I have one entity having composite key and I am trying to persist it by using spring data jpa repository to mysql databse as given below:
@Embeddable
public class MobileVerificationKey implements Serializable{
private static final long serialVersionUID = 1L;
@Column(name="CUSTOMERID")
private Long customerId;
@Column(name="CUSTOMERTYPE")
private Integer customerType;
@Column(name="MOBILE")
private Long mobile;
@Embeddable
public class MobileVerificationKey implements Serializable{
private static final long serialVersionUID = 1L;
@Column(name="CUSTOMERID")
private Long customerId;
@Column(name="CUSTOMERTYPE")
private Integer customerType;
@Column(name="MOBILE")
private Long mobile;
//getter and setters
}
And Entity as
@Entity
@Table(name="mobileverificationdetails")
public class MobileVerificationDetails {
@EmbeddedId
private MobileVerificationKey key;
@Column(name="MOBILETYPE")
private String mobileType;
@Column(name="MOBILEPIN")
private Integer mobilePin;
//getters and setters
}
My spring data jpa repository look like this:
public interface MobileVerificationDetailsRepository extends
CrudRepository<MobileVerificationDetails, MobileVerificationKey> {
@Override
MobileVerificationDetails save(MobileVerificationDetails mobileVerificationDetails);
@Override
MobileVerificationDetails findOne(MobileVerificationKey id);
}
Now if I am trying to add duplicate record with same key for original record and different values for other fields .when i try to insert second record it results in update of existing record with new values instead of throwing exception for violating primary key constraint...can any one please explain me this behavior.

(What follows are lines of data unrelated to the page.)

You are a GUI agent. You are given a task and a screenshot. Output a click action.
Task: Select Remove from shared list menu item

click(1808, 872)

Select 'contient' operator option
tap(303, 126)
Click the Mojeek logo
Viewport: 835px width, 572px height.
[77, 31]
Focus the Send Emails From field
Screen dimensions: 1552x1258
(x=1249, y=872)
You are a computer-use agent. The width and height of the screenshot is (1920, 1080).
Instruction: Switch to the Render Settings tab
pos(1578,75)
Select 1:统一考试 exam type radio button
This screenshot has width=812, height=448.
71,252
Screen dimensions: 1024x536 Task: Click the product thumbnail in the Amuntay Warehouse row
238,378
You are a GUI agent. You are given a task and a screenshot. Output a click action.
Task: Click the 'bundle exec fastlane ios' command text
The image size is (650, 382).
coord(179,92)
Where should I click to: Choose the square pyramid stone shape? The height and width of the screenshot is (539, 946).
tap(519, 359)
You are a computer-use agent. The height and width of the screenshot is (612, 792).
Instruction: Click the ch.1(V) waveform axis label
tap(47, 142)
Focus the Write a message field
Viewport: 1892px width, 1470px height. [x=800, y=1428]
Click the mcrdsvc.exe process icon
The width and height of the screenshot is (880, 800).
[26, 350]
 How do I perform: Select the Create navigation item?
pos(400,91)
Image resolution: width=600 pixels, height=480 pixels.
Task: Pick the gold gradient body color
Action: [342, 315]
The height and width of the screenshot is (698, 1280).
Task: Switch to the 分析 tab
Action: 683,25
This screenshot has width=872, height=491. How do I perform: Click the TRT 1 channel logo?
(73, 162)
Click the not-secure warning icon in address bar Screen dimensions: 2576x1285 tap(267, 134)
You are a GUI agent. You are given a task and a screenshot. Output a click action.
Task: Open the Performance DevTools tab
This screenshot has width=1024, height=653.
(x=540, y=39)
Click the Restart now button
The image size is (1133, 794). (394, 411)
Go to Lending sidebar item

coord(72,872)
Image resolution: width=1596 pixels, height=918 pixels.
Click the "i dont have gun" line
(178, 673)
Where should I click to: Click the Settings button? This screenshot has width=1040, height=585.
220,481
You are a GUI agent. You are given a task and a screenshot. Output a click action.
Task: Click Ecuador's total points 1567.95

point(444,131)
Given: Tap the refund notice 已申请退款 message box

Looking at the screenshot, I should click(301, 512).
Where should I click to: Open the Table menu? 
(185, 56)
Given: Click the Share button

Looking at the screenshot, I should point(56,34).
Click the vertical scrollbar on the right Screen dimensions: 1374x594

The easiest (and least invasive) way to work around this is probably by making sure the id only gets set right before the persist. This can be achieved in a @PrePersist
callback:
abstract class MobileVerificationDetails {
@EmbeddedId
private MobileVerificationKey id;
@PrePersist
void initIdentifier() {
if (id == null) {
this.id = … // Create ID instance here.
}
}
}
Alternatively to that you can enforce persist(…)
being used by implementing Persistable
and implementing isNew()
accordingly. Make sure this method returns true
on first insert. We usually see people holding a transient boolean flag that is updated in an @PostPersist
/@PostLoad
annotated method.
abstract class AbstractEntity<ID extends Serializable> implements Persistable<ID> {
private @Transient boolean isNew = true;
@Override
public boolean isNew() {
return isNew;
}
@PostPersist
@PostLoad
void markNotNew() {
this.isNew = false;
}
}
Spring Data Jpa Repository functionality is implemented via the SimpleJpaRepository class containing following save(..) method:
@Transactional
public <S extends T> S save(S entity) {
if (entityInformation.isNew(entity)) {
em.persist(entity);
return entity;
} else {
return em.merge(entity);
}
}
Thus the Spring Jpa Data Repository save(...) method merges an already existing entity.
Opposed to that the naked EntityManager#persist() throws an exception if invoked with already existing entity.
The problem might be solved by adding custom behavior to Spring Data Repository/ies. The custom behavior might be added using one of the approaches as described in 1.3.1 Adding custom behavior to single repositories with example here or in 1.3.2 Adding custom behavior to all repositories with example here. In both cases the custom behavior would include a new persist() method delegating to EntityManager#persist(). Note that in approach 1.3.2. you already have a EntityManager instance, in the approach 1.3.1 you are able to inject EntityManager instance using the @PersistenceContext.
Opposed to my comment I would recommend adding new method to the repository and not overwriting the existing save(...).